- _WHAT YOU WILL DO_
What is needed is an exact copy of every line from the one with "Click the now-playing" to the end of the entries below, without the pictures.

- _RECORDS SHOWN_
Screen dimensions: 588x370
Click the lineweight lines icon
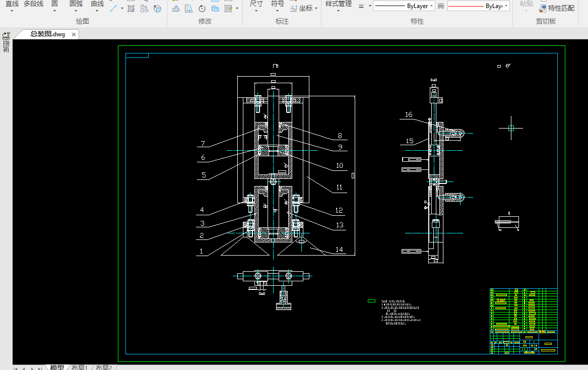[x=361, y=6]
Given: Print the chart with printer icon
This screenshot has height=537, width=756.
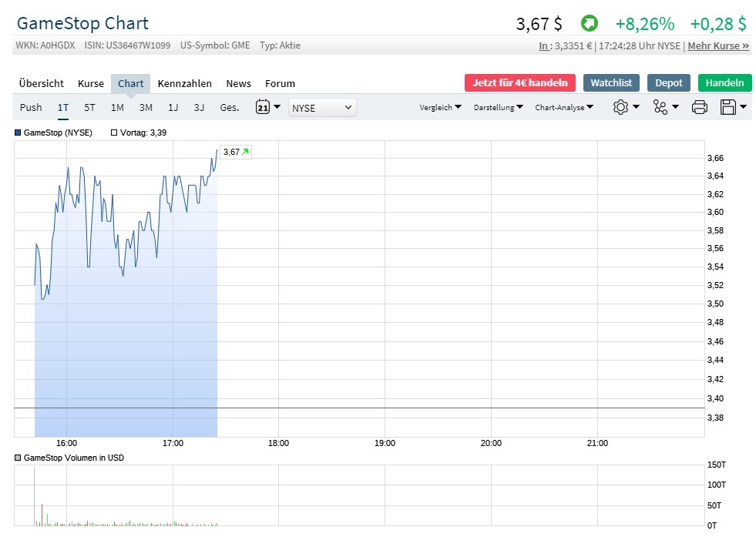Looking at the screenshot, I should tap(700, 107).
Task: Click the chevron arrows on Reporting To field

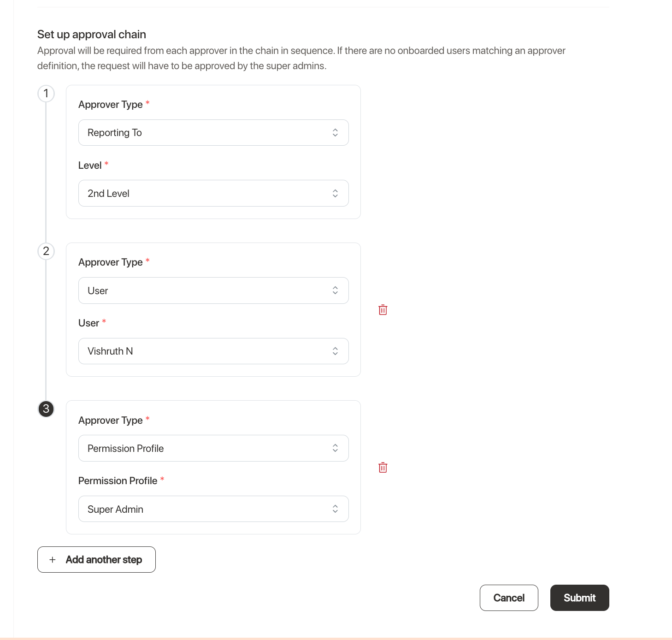Action: (335, 133)
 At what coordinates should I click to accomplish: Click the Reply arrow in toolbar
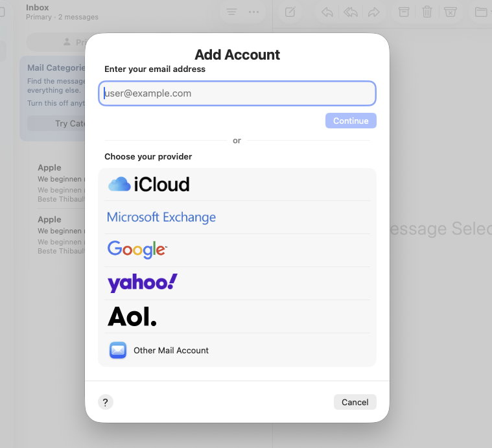click(x=327, y=12)

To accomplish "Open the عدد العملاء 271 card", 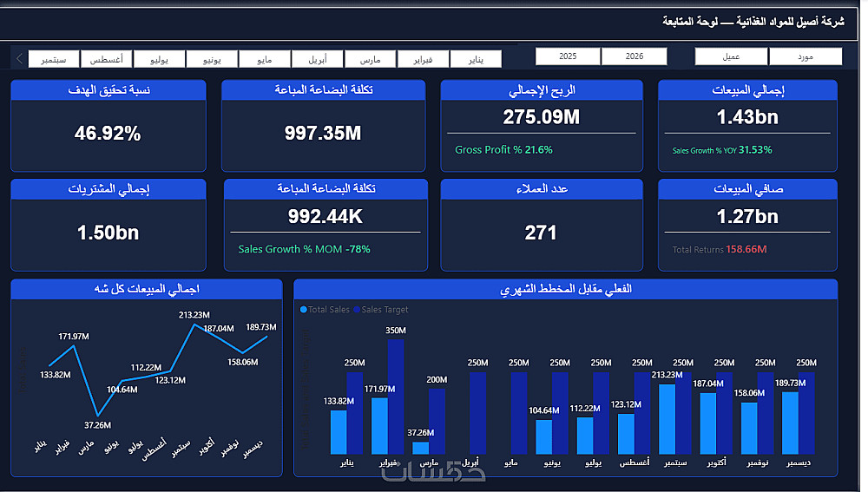I will [x=542, y=225].
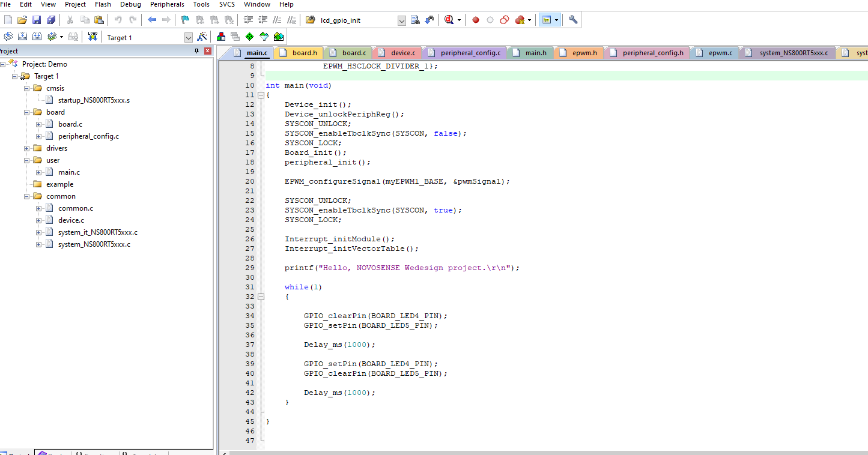Screen dimensions: 868x455
Task: Open the Target 1 dropdown
Action: pyautogui.click(x=189, y=37)
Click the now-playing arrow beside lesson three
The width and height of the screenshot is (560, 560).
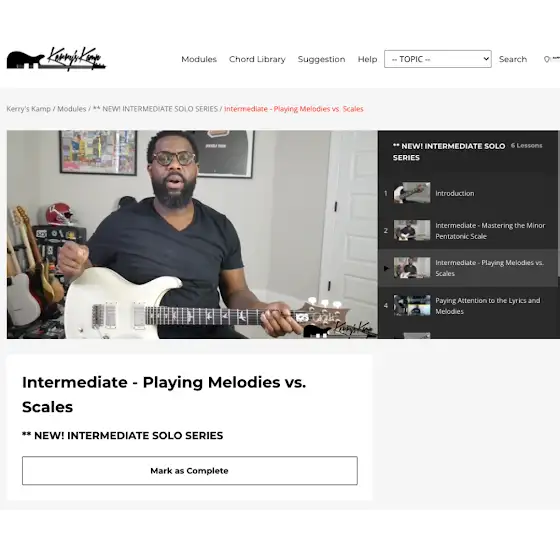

- _EXERCISE RESULT_
Click the now-playing arrow beside lesson three
The width and height of the screenshot is (560, 560).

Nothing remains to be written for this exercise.